The three of them looked up at the newcomer. They’d never seen him before; he wasn’t even dressed the same way most were in this part of the city. But he was handsome enough.
“All right,” Anna said. “Do you know the story?”
“You mean the prince and the beggar girl?” the boy asked. “Of course.”
“And Rafe can be the dragon, and Bran can be the evil wizard,” Anna added.
“There’s no dragon or wizard in that story,” the boy pointed out.
“There is in one of my mother’s versions,” she told him, settling the issue.
So the beggar girl, prince, dragon, and evil wizard embarked on a perilous quest that took them to nearly every corner of Lelian. The game went on all afternoon, and it would have ended perfectly if it hadn’t taken them to the wealthier part of the city.
When the prince was about to take the beggar girl away to his castle, a group of boys burst into the street from an alley between buildings.
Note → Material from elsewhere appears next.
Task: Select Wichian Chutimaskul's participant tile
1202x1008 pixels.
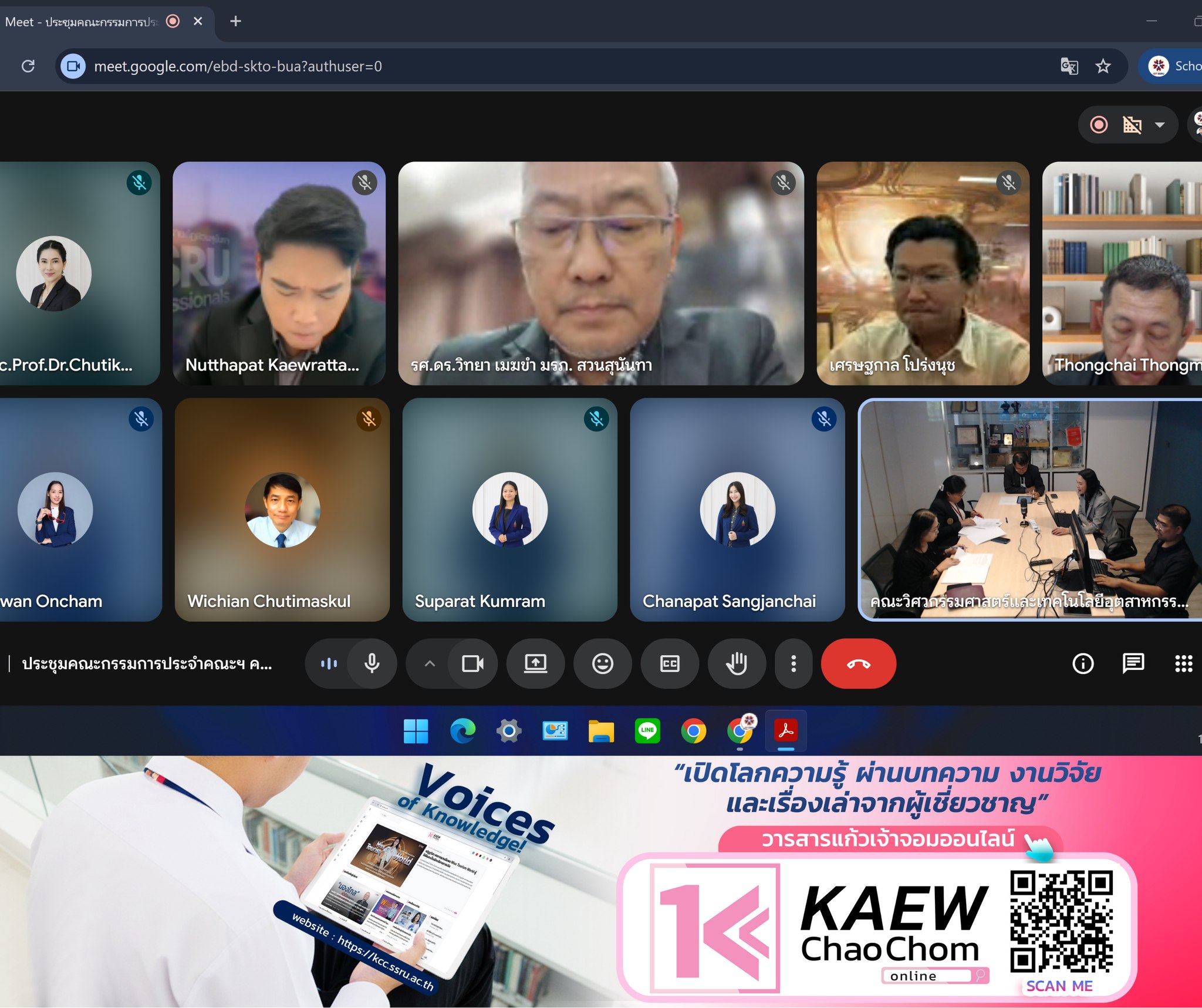Action: pos(282,510)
They were pretending to duel with long sticks, but stopped when they saw the band of adventurers.
“Constantine,” one called, “so you’ve decided to have fun with riffraff instead of us?”
The other boys started laughing, but Anna didn’t see what was so funny.
“Is that your new girl?” the first boy asked, pointing at her with his sword-stick. “Is she going to be your princess? Were you going to marry her?”
“No,” the boy named Constantine snapped defensively.
“I’ll bet you were,” the other boy taunted. “You were going to rule over all the peasants of the land with a beggar queen.”
Now Anna felt the sting of the boy’s words. So did Bran and Rafe, and they both wore sour expressions. None of them were beggars, but the new boys were evidently born into privileged families and didn’t make the distinction. Constantine was insulted as well, but for a different reason. He was a proud boy who simply despised being teased. “You keep quiet, Aglovale,” he cried, “or I’ll hit you so hard—“
Aglovale laughed and swung his stick. “Do your worst.”
With that, the boys disappeared.
Anna turned to Constantine and said, “Don’t let them bother you, they’re just bullies.”
Constantine, however, had suffered too severe a blow. He stormed off in a different direction, brushing between them all and pushing Anna so hard she fell sideways into a puddle of mud and muck.
“Hey!” Bran shouted. “You leave my sister alone, you hear me? Next time I see you, I’ll give you a beating you’ll remember when you’re an old man!”
It didn’t matter that they would probably never see Constantine again; Anna felt slightly better that her brother had taken up for her, but it couldn’t entirely banish the hurt of being so roughly shoved and the shame of being so filthy.
Rafe held out his hand and helped her to her feet. She wiped the mud from her face and tried not to cry as Bran put his arm around her shoulders and led her back home. “I’m sorry, Anna,” he said, “but that’s what really happens. The prince pushes the beggar girl into the mud.”
Anna held back her tears until they reached the other side of the city. She held them until she couldn’t hold them anymore, and when she finally started crying, they ran down her face leaving clean patches on her cheeks.
There it is! Off to a good start, you think? Gotta get back to work now!